Thursday, July 19, 2012

LIBOR Rate-Rigged and Rotten to the Core

Another sign that the worlds financial system is rigged and rotten to the core has been revealed.  Sometimes the most important and memorable incidents in earth-changing events occur in a very common way. In the rapidly spreading scandal of how the LIBOR or [London inter-bank offered rate] is set, the crux of the problem is how casual bank traders were as they manipulated the most important figure in finance. The investigations show they joked, or offered small favors. “Coffees will be coming your way,” promised one trader in exchange for a fiddled number. “Dude. I owe you big time!… I’m opening a bottle of Bollinger,” wrote another. This explains why concerns about inter-bank lending rates are now spreading to other jurisdictions.

From what started for many as an affair involving the British bank Barclays rigging an obscure number, this is beginning to assume global significance.
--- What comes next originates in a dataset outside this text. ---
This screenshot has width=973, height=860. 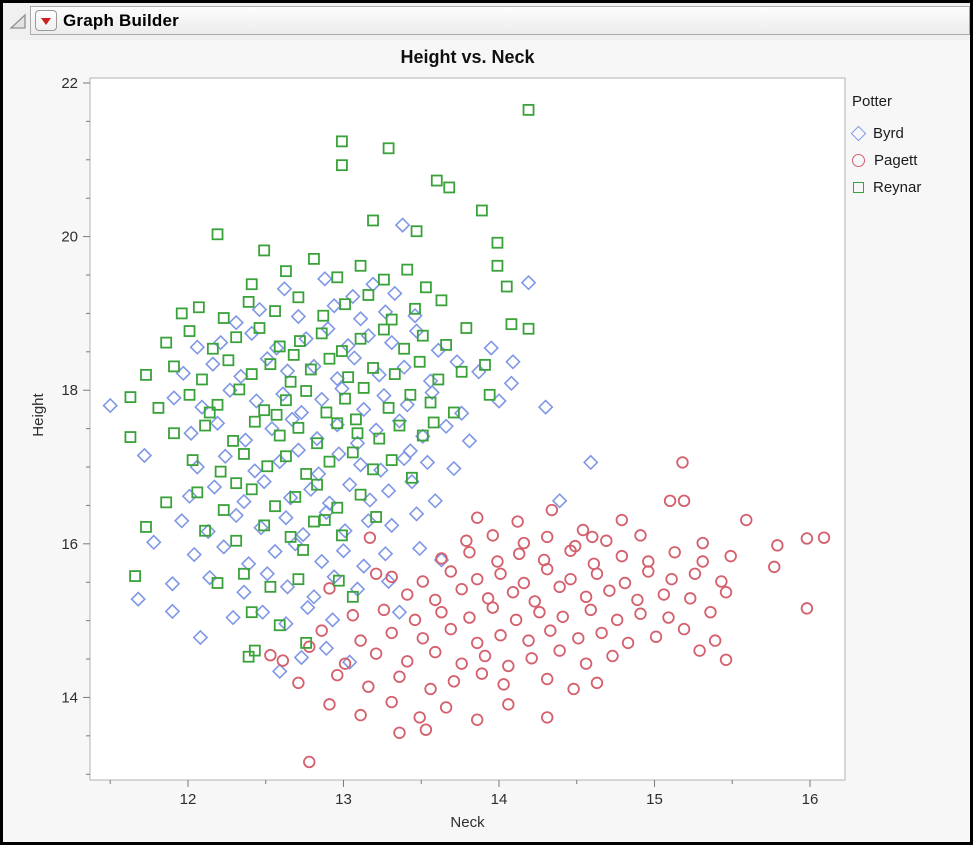 What do you see at coordinates (121, 20) in the screenshot?
I see `window-title: Graph Builder` at bounding box center [121, 20].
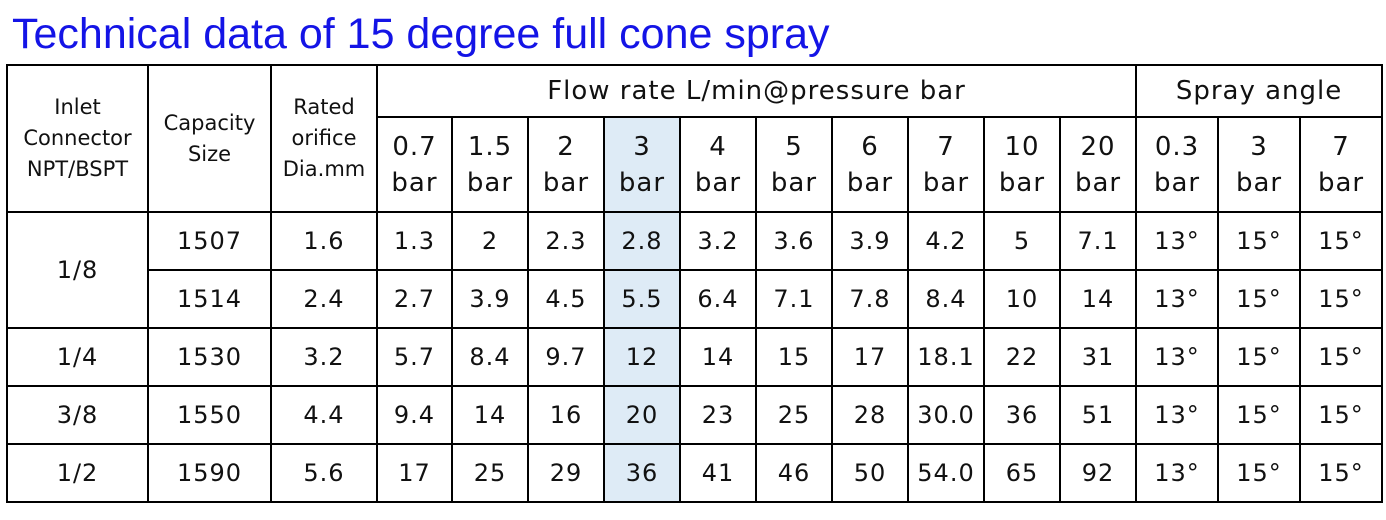 The height and width of the screenshot is (520, 1386). What do you see at coordinates (642, 241) in the screenshot?
I see `flow-cell: 2.8` at bounding box center [642, 241].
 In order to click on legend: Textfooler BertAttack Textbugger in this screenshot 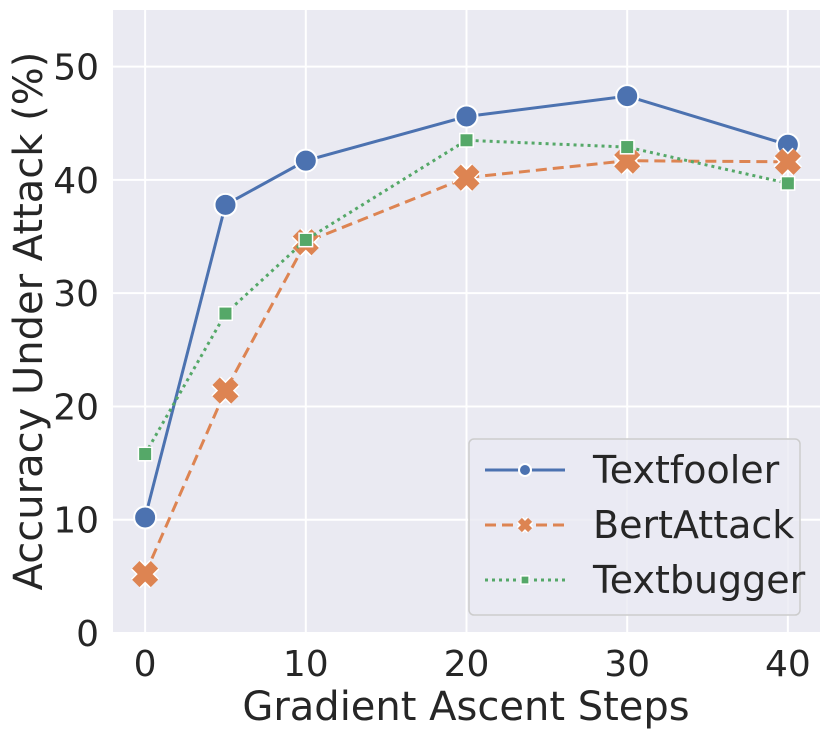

The number that the traders were toying with determines the prices that people and corporations around the world pay for loans or receive for their savings. The LIBOR rate is used as a benchmark to set payments on about $800 trillion-worth of financial instruments that rang from complex interest-rate derivatives to simple mortgages. How they arrive at this number that determines the global flow of billions of dollars each year is beyond flawed, it is totally rigged. All this adds to the foul odor coming from central banks that are printing money and distorting markets with record low interest rates, these low rates are punishing savers, yes the system seems rotten to the core.
Over the past week more damning evidence has emerged, in documents detailing a settlement between Barclays and regulators in America and Britain, it seems that employees at the bank and at several other unnamed banks tried to rig the number time and again over a period of at least five years. And more shenanigans are likely to emerge as investigations by regulators in several countries, including Canada, America, Japan, the EU, Switzerland and Britain, are looking into allegations that LIBOR and similar rates were manipulated by large numbers of banks. Corporations and lawyers, too, are examining whether they can sue Barclays or other banks for harm they have suffered. Before the smoke settles this could cost the banking industry tens of billions of dollars.